Soliton methods and the black hole balance problem
Jörg Hennig
TL;DR
The paper investigates whether stationary equilibrium configurations of multiple aligned black holes can exist in axisymmetric, stationary Einstein--Maxwell spacetimes using soliton methods and the Ernst formulation. It derives a boundary-value problem for the Ernst equations, showing that axis data must be rational on the symmetry axis: $\mathcal{E}(0,\zeta)=\pi_n(\zeta)/r_n(\zeta)$ and $\Phi(0,\zeta)=\pi_{n-1}(\zeta)/r_n(\zeta)$, with the full solution determined by the coefficients of these polynomials. For the vacuum case with $n=2$, the analysis reduces to the double-Kerr--NUT family, and a positivity check via the inequality $8\pi|J|<\mathcal{A}$ at each horizon demonstrates nonexistence of stationary two aligned subextremal BHs; the single-BH vacuum and electrovacuum cases yield constructive uniqueness results (Kerr and Kerr--Newman).
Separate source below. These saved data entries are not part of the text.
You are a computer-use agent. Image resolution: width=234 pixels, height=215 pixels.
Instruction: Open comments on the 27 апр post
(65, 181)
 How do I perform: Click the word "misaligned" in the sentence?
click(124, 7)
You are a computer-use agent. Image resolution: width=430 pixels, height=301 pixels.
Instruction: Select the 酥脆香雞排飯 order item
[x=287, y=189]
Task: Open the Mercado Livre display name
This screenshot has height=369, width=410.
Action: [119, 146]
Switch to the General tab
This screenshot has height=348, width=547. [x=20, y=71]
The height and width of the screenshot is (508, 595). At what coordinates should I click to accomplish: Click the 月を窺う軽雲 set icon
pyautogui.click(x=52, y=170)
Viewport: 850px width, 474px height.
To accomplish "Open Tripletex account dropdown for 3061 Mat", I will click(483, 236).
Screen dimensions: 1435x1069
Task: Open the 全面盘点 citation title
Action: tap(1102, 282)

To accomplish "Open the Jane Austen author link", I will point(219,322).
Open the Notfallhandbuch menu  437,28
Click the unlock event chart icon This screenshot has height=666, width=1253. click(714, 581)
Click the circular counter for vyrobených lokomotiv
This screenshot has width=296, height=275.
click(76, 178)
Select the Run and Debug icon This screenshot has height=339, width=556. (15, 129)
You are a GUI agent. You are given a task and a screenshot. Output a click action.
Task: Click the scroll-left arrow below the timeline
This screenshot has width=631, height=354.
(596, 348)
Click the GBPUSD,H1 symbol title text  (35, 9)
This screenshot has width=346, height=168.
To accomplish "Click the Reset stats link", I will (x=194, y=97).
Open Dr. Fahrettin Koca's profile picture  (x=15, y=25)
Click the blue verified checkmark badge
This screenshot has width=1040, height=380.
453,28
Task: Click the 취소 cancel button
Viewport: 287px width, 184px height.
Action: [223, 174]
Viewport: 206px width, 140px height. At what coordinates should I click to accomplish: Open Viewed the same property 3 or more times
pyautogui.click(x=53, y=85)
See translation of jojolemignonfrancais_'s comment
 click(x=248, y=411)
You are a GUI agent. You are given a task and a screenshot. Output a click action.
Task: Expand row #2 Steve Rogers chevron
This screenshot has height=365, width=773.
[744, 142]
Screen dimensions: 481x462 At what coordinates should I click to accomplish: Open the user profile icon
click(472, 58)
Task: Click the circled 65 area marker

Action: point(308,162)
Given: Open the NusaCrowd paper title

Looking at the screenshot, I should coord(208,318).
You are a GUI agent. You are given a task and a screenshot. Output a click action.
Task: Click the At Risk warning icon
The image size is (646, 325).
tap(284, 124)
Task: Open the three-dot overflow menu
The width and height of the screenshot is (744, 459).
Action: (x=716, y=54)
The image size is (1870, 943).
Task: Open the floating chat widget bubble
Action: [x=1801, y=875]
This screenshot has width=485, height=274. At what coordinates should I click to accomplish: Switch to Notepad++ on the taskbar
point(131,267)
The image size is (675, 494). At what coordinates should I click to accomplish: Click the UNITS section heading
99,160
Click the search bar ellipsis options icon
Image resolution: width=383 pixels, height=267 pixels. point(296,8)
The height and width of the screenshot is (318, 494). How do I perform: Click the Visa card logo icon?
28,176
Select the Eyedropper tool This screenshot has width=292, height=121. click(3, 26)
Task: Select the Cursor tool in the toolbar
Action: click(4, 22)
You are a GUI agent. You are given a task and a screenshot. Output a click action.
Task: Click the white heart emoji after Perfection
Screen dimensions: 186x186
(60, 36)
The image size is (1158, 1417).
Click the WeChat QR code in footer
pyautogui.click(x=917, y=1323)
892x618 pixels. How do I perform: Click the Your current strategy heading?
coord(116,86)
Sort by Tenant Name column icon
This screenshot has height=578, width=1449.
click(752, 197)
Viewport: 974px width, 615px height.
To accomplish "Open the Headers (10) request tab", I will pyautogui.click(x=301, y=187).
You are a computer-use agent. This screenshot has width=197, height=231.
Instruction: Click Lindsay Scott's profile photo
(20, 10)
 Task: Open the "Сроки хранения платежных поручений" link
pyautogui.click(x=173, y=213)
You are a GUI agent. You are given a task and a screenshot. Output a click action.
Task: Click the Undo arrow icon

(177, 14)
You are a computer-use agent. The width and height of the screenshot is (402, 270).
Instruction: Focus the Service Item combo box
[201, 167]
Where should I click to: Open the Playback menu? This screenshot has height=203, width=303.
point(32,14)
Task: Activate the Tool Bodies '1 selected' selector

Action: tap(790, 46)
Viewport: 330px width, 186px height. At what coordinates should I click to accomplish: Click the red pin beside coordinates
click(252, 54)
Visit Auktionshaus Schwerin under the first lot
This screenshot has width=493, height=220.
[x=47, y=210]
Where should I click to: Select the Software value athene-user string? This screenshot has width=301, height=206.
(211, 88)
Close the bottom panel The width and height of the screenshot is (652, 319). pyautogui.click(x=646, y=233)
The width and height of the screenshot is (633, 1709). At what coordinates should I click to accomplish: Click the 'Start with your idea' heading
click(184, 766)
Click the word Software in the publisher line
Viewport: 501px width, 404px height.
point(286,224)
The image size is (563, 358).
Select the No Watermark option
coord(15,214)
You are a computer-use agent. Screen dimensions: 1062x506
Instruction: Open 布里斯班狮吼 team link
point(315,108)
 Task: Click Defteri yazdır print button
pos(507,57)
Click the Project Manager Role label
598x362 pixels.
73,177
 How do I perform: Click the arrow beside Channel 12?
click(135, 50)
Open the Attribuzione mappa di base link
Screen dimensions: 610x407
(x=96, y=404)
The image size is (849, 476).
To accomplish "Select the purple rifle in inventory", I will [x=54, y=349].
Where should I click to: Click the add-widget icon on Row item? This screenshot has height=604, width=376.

The general multi-BH, including electrovacuum and $n>2$, remains open, highlighting both the power and current limits of soliton methods in GR boundary-value problems.
Abstract
This article is an extended version of a presentation given at KOZWaves 2024: The 6th Australasian Conference on Wave Science, held in Dunedin, New Zealand. Soliton methods were initially introduced to study equations such as the Korteweg--de Vries equation, which describes nonlinear water waves. Interestingly, the same methods can also be used to analyse equilibrium configurations in general relativity. An intriguing open problem is whether a relativistic $n$-body system can be in stationary equilibrium. Due to the nonlinear effect of spin-spin repulsion of rotating objects, and possibly considering charged bodies with additional electromagnetic repulsion, the existence of such unusual configurations remains a possibility. An important example is a (hypothetical) equilibrium configuration with $n$ aligned black holes. By studying a linear matrix problem equivalent to the Einstein equations for axisymmetric and stationary (electro-) vacuum spacetimes, we derive the most general form of the boundary data on the symmetry axis in terms of a finite number of parameters. In the simplest case $n=1$, this leads to a constructive uniqueness proof of the Kerr (-Newman) solution. For $n=2$ and vacuum, we obtain non-existence of stationary two-black-hole configurations. For $n=2$ with electrovacuum, and for larger $n$, it remains an open problem whether the well-defined finite solution families contain any physically reasonable solutions, i.e.\ spacetimes without anomalies such as naked singularities, magnetic monopoles, and struts.